Detecting fraud in healthcare invoices
The Client
The client is a worldwide data vendor to the banking industry.
The Challenge
To detect fraud in healthcare invoices.
The Constraints
A Swiss bank dealing with fraud in healthcare meant that this was a very sensitive project to work on in more ways than one.
A considerable level of care had to be given to the management and protection of the bank’s data due to the sensitive nature of the business. Only once the data had been annonymised, obfuscated (all column headings removed) and encrypted did the client consent for us to have access.
The outcomes (i.e. which records related to fraud and which didn’t) were completely withheld.
The data was to be verifiably destroyed within seven calendar days.
The model must be able to compute fraud probability in real time – no slower than 1 record per second.
The Method
The constraints caused serious limitations on potential methods we could have used to identify fraud in this particular case.

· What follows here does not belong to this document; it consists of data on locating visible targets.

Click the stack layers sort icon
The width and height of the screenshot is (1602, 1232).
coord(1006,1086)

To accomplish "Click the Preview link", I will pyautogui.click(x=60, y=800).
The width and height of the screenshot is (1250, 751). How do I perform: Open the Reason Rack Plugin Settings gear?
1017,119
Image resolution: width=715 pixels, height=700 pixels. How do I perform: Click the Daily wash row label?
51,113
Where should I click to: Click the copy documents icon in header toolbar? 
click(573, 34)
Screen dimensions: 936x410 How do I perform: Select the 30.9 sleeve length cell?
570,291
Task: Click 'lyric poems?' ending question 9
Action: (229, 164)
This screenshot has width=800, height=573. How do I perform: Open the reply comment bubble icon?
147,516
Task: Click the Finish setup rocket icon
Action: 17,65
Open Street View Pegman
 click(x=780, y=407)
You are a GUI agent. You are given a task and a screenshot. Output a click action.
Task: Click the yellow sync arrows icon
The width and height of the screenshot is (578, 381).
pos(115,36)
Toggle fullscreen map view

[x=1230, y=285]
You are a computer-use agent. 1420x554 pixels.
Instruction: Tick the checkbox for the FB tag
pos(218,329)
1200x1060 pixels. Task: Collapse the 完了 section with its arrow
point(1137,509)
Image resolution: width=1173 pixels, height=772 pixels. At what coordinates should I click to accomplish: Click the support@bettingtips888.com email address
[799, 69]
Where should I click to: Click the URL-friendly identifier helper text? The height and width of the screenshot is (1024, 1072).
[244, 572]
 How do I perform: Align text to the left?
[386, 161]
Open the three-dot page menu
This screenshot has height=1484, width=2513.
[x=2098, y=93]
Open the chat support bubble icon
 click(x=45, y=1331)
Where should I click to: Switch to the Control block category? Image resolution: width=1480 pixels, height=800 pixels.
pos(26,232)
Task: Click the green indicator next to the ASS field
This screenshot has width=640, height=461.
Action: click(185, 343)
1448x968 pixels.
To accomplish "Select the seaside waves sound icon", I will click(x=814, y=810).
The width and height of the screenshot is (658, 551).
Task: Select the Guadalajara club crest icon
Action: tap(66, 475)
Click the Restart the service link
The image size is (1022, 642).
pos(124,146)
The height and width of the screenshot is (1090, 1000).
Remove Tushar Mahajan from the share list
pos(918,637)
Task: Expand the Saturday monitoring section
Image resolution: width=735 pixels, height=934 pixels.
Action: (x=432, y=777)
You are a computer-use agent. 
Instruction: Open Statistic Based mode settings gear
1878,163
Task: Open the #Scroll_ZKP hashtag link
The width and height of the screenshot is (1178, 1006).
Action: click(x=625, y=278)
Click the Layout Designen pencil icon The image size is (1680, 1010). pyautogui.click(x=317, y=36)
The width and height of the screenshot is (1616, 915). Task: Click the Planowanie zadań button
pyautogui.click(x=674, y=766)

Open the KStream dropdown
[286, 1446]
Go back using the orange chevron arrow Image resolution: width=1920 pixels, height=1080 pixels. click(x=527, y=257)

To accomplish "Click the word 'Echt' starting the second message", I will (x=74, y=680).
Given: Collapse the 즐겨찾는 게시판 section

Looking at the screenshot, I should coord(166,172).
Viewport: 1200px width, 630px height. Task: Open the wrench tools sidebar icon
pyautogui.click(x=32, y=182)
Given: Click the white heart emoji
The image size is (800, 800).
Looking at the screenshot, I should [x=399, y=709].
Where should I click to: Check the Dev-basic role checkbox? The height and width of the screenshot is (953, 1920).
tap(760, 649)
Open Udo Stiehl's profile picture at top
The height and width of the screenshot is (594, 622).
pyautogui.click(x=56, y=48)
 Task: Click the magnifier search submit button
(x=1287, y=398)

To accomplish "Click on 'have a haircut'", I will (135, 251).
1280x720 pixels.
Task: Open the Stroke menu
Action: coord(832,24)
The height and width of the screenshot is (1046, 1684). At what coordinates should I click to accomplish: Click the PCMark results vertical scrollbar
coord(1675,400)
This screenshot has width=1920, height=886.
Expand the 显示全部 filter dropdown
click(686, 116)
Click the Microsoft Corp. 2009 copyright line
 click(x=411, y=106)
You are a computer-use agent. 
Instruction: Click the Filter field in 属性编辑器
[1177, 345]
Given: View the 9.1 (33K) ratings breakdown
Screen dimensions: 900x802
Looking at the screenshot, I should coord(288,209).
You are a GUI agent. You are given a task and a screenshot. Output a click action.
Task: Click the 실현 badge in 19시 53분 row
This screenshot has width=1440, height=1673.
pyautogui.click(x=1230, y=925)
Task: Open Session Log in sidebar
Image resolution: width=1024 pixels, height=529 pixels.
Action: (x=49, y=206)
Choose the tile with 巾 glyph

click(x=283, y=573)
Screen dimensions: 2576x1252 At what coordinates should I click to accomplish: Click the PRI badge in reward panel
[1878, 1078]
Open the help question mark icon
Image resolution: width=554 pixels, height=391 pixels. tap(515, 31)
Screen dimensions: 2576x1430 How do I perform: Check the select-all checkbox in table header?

Without the outcomes, it was impossible to use supervised machine learning. Therefore, we turned to unsupervised machine learning, specifically Isolation Forest, amongst others.
Certain algorithms were inapplicable, simply because to train them would have been too time consuming.
We optimised our chosen algorithms and reduced the dimensionality of the dataset, using Primary Component Analysis to improve efficiency.
The Outcome
Again, contractual constraints prevent us from revealing too much, but we managed to identify the top 0.07% of fraud candidates in their dataset.
0.07% is the industry standard for fraud in such data, and our client confirmed that our 0.07% contained 100% of their known fraud cases. They subsequently requested we return a larger sample set for further examination by their internal fraud investigation department.
We are currently working together with the aim of placing our model into a real-time, fraud prediction service internal to the client.